We can see that once the SLRP reregisters with the agent, the following happens:

# The agent will send an {{UpdateSlave}} message to the master including the converted resources
and the {{CREATE_VOLUME}} operation with the status {{OPERATION_FINISHED}}.
# The master will update the agent's resources, including the volume created by the operation.
# The agent will resend the operation status update.
# The master will try to apply the operation and crash, because it updated the agent's resources
on step #2.

> Master's UpdateSlave handler not correctly updating operations
> --------------------------------------------------------------
>
>                 Key: MESOS-8422
>                 URL: https://issues.apache.org/jira/browse/MESOS-8422
>             Project: Mesos
>          Issue Type: Bug
>            Reporter: Gastón Kleiman
>              Labels: mesosphere
>
> I created a test that verifies that operation status updates are resent to the master
after being dropped en route to it (MESOS-8420).
> The test does the following:
> # Creates a volume from a RAW disk resource.
> # Drops the first `UpdateOperationStatusMessage` message from the agent to the master,
so that it isn't acknowledged by the master.
> # Restarts the agent.
> # Verifies that the agent resends the operation status update.
> The good news are that the agent is resending the operation status update, the bad news
are that it triggers a CHECK failure that crashes the master.
> Here are the relevant sections of the log produced by the test:
> {noformat}
> [ RUN      ] StorageLocalResourceProviderTest.ROOT_RetryOperationStatusUpdateAfterRecovery
> [...]
> I0109 16:36:08.515882 24106 master.cpp:4284] Processing ACCEPT call for offers: [ 046b3f21-6e97-4a56-9a13-773f7d481efd-O0
] on agent 046b3f21-6e97-4a56-9a13-773f7d481efd-S0 at slave(2)@10.0.49.2:40681 (core-dev)

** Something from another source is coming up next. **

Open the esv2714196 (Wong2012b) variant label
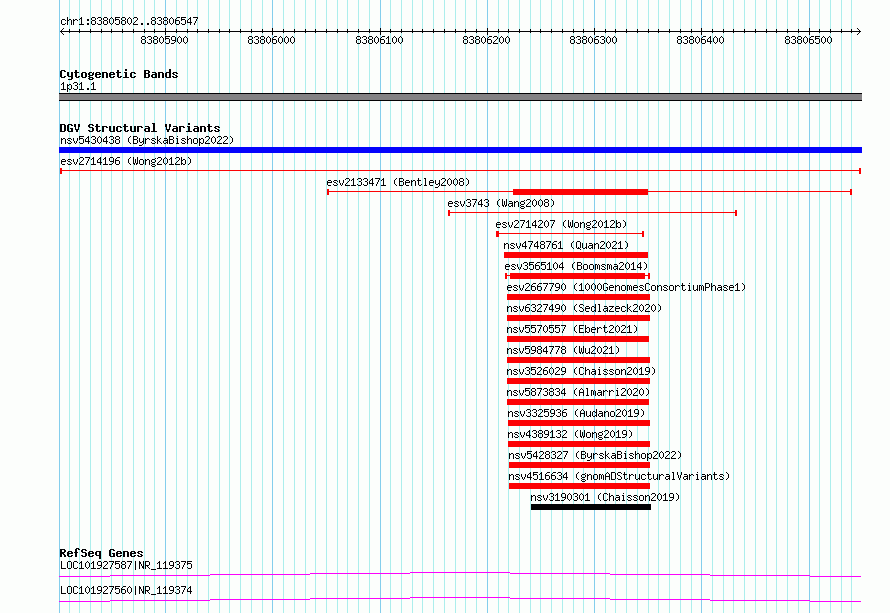 pyautogui.click(x=126, y=161)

for framework 046b3f21-6e97-4a56-9a13-773f7d481efd-0000 (default) at scheduler-2a48a684-64b4-4b4d-a396-6491adb4f2b1@10.0.49.2:40681
> I0109 16:36:08.516487 24106 master.cpp:5260] Processing CREATE_VOLUME operation with
source disk(allocated: storage)(reservations: [(DYNAMIC,storage)])[RAW(,volume-default)]:4096
from framework 046b3f21-6e97-4a56-9a13-773f7d481efd-0000 (default) at scheduler-2a48a684-64b4-4b4d-a396-6491adb4f2b1@10.0.49.2:40681
to agent 046b3f21-6e97-4a56-9a13-773f7d481efd-S0 at slave(2)@10.0.49.2:40681 (core-dev)

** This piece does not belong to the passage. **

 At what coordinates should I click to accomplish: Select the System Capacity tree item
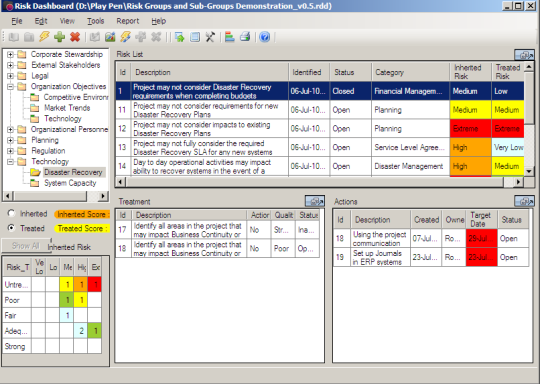[70, 183]
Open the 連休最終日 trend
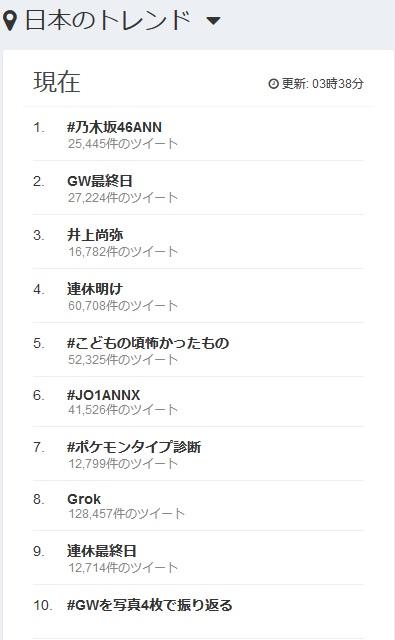This screenshot has width=395, height=640. pos(102,551)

> I0109 16:36:08.518704 24106 master.cpp:10622] Sending operation '' (uuid: 18b4c4a5-d162-4dcf-bb21-a13c6ee0f408)
to agent 046b3f21-6e97-4a56-9a13-773f7d481efd-S0 at slave(2)@10.0.49.2:40681 (core-dev)
> I0109 16:36:08.521210 24130 provider.cpp:504] Received APPLY_OPERATION event
> I0109 16:36:08.521276 24130 provider.cpp:1368] Received CREATE_VOLUME operation '' (uuid:
18b4c4a5-d162-4dcf-bb21-a13c6ee0f408)
> I0109 16:36:08.523131 24432 test_csi_plugin.cpp:305] CreateVolumeRequest '{"version":{"minor":1},"name":"18b4c4a5-d162-4dcf-bb21-a13c6ee0f408","capacityRange":{"requiredBytes":"4294967296","limitBytes":"4294967296"},"volumeCapabilities":[{"mount":{},"accessMode":{"mode":"SINGLE_NODE_WRITER"}}]}'
> I0109 16:36:08.525806 24152 provider.cpp:2635] Applying conversion from 'disk(allocated:
storage)(reservations: [(DYNAMIC,storage)])[RAW(,volume-default)]:4096' to 'disk(allocated:
storage)(reservations: [(DYNAMIC,storage)])[MOUNT(18b4c4a5-d162-4dcf-bb21-a13c6ee0f408,volume-default):./csi/org.apache.mesos.csi.test/slrp_test/mounts/18b4c4a5-d162-4dcf-bb21-a13c6ee0f408]:4096'
for operation (uuid: 18b4c4a5-d162-4dcf-bb21-a13c6ee0f408)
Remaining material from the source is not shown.